Удовольствие, которое сродни «священному ужасу». Лев Бакст. Древний ужас («Terror Antiquus»). 1908. Русский музей |
– Санджар, сейчас, если можно так выразиться, «в тренде» уличные шествия, митинги. С каким плакатом вы готовы выйти на улицу?
– Был бы готов выйти на улицу – давно б вышел. «С миром державным я был лишь ребячески связан…»
– Но ведь плакат может быть любым – поэтическим, юмористическим…
– Любой плакат – это коммуникация, то есть дело нужное и ответственное... Впрочем, вру, в последние годы я не раз выходил и на митинги, и на шествия, и даже на «прогулки» (где еще увидишь такое количество приличных людей?) – вот только до одиночного пикета пока не дорос. Проблема в том, что я человек довольно закрытый. И из всех коммуникативных форм мне пока доступна только внутренняя, письменная. Даже выход в сеть Facebook с постом или комментарием требует определенного рода энергии, особой – летучей – расположенности. В зеркале соцсетей человек сильно меняется: он заводит себе двойника, лишь отчасти неся ответственность за его (двойника) действия. Мне же хватает двойничества в реальности (я по гороскопу Близнец – и по знаку, и «по самой жизни», как говорил Калиостро).

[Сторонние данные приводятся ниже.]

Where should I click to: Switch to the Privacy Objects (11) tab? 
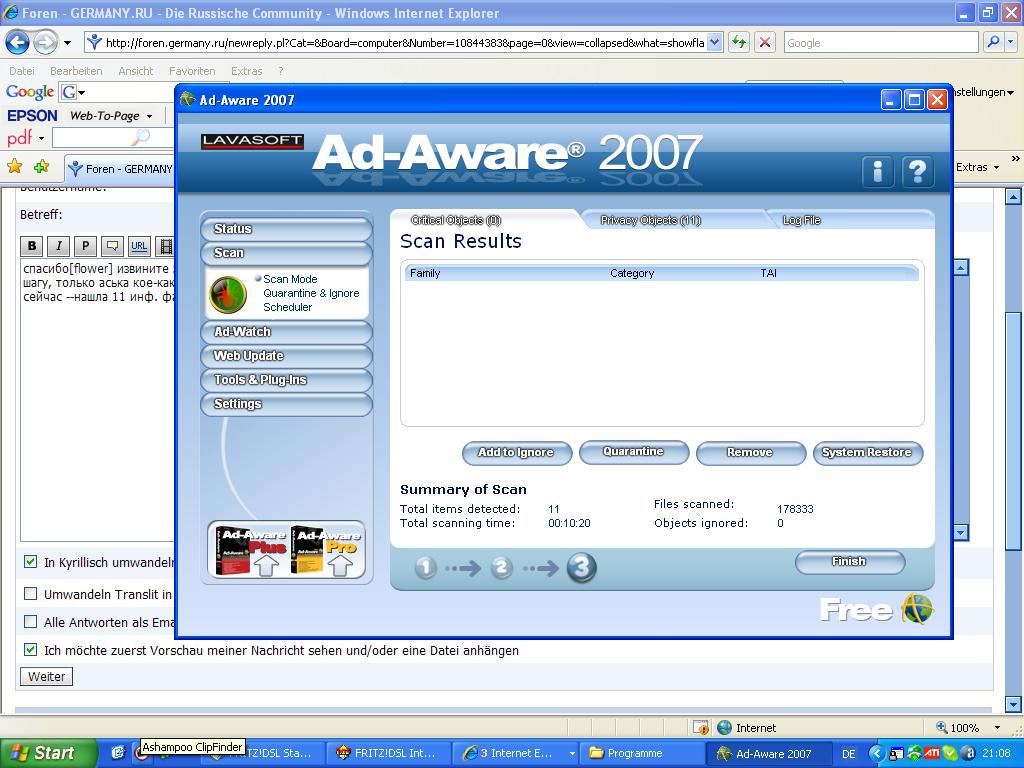(650, 220)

Поэтому, чтобы выйти в Сеть, всякий раз жду совпадения с тем образом, который в наибольшей степени ассоциирую с собой, со своим «я».
– А разве достаточно проявления своих убеждений в соцсетях, где лишь «Слова, слова, слова»?
– Когда пришел 2014 год, вспучивший национальные комплексы, я вдруг увидел (и эта штука была посильнее телепропаганды), как идеи материализуются в бетонные конструкции и становятся силой, способной двигать историю. При этом конструкция всегда включает в себя некий набор прежде разрозненных элементов. Условно, плач по «провороненному» Советскому Союзу аранжируется ксено- и гомофобией, резко негативным отношением к «либеральным ценностям» (что бы это ни значило), оправданием войны «геополитическими интересами» (что бы это ни значило), приматом «справедливости» над правдой, в конце концов, реабилитацией Сталина. А еще я увидел, что разделять чью‑то, массовую или непопулярную, точку зрения – без всяких публичных манифестаций – уже означает участвовать в процессе, который впоследствии назовут историческим. Ибо где‑то действительно есть некое «облако» – назови это «мировой душой» (по Плотину) или «ноосферой» (по Вернадскому). И тут в счет идет не только количество одинаково мыслящих индивидуумов, но и качество мысли: сила идеи, сила убеждений каждого конкретного человека. Поэтому быть в меньшинстве – еще не значит проиграть. Я бы почитал об этом роман или… написал его сам. Хотя, возможно, выношенное намерение – уже идея достаточной силы…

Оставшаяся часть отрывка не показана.